*THE TASK*
In the listing, find every line that has the string "back" and copy it.

[Opening THE DATA section]

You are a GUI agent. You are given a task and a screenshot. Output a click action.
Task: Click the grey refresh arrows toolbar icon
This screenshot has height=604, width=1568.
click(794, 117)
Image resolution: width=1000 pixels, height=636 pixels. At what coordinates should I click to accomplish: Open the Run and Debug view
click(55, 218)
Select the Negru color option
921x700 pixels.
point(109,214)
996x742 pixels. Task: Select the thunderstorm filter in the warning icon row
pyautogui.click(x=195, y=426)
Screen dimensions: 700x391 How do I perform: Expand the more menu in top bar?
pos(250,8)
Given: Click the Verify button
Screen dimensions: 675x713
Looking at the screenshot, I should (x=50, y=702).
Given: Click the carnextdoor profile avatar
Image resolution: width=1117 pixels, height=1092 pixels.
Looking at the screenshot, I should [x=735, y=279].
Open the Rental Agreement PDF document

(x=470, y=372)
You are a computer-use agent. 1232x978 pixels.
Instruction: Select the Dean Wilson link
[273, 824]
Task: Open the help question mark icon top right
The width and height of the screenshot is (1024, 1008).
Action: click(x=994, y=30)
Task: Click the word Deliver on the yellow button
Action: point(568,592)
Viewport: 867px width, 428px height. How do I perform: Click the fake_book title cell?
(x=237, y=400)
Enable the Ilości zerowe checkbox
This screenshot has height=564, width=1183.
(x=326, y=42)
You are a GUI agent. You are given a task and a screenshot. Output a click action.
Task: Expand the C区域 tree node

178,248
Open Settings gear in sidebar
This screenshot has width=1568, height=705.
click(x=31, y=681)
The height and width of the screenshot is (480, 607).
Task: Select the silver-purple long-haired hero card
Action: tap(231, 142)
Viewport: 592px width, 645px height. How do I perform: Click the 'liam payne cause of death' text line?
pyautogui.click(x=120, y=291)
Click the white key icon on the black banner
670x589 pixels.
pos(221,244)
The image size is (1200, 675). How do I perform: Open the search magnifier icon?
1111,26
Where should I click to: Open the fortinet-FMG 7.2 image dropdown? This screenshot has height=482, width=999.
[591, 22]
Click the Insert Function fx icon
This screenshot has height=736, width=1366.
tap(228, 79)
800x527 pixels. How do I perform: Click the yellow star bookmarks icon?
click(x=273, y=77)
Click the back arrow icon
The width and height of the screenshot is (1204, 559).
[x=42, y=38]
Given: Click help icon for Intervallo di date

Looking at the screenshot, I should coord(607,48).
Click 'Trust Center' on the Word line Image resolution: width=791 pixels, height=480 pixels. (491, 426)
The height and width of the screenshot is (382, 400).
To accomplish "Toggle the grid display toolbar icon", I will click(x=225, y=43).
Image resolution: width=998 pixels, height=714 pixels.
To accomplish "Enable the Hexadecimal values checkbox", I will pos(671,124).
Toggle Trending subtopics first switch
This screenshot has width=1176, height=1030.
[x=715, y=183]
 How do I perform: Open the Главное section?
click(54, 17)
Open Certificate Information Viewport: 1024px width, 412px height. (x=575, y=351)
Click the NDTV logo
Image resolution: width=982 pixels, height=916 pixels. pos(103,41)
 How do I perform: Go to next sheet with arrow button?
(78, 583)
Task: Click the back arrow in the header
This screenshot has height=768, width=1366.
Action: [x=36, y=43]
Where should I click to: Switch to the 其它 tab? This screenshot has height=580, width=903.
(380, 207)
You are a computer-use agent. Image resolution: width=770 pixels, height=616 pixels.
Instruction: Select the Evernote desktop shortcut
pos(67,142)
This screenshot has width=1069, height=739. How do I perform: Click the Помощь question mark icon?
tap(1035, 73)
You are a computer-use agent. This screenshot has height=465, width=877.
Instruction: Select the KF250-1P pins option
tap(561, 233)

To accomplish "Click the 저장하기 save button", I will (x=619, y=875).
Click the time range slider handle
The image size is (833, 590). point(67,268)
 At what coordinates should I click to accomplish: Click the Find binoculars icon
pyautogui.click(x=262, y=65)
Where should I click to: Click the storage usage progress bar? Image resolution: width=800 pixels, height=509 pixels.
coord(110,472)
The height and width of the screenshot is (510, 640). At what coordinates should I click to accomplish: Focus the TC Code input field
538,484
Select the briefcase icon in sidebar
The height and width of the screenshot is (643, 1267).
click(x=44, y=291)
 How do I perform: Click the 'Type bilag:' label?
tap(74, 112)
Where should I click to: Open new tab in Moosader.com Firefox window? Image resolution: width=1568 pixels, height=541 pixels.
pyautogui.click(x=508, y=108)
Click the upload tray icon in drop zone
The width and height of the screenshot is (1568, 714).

[Closing THE DATA section]

*WRITTEN SOLUTION*
Click the back arrow icon
Task: Click the back arrow in the header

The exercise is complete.